● **DIRECTIONS**
Copy out each line below exactly as it appears.

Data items
-=-=-=-=-

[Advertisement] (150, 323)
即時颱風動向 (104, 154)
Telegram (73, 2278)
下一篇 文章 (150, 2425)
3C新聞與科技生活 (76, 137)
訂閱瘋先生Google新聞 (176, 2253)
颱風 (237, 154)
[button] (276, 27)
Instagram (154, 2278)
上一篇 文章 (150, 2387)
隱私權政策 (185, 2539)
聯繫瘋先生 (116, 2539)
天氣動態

-=-=-=-=-

● **FINAL ANSWER**
[Advertisement] (150, 323)
即時颱風動向 (104, 154)
Telegram (73, 2278)
下一篇 文章 (150, 2425)
3C新聞與科技生活 (76, 137)
訂閱瘋先生Google新聞 (176, 2253)
颱風 (237, 154)
[button] (276, 27)
Instagram (154, 2278)
上一篇 文章 (150, 2387)
隱私權政策 (185, 2539)
聯繫瘋先生 (116, 2539)
天氣動態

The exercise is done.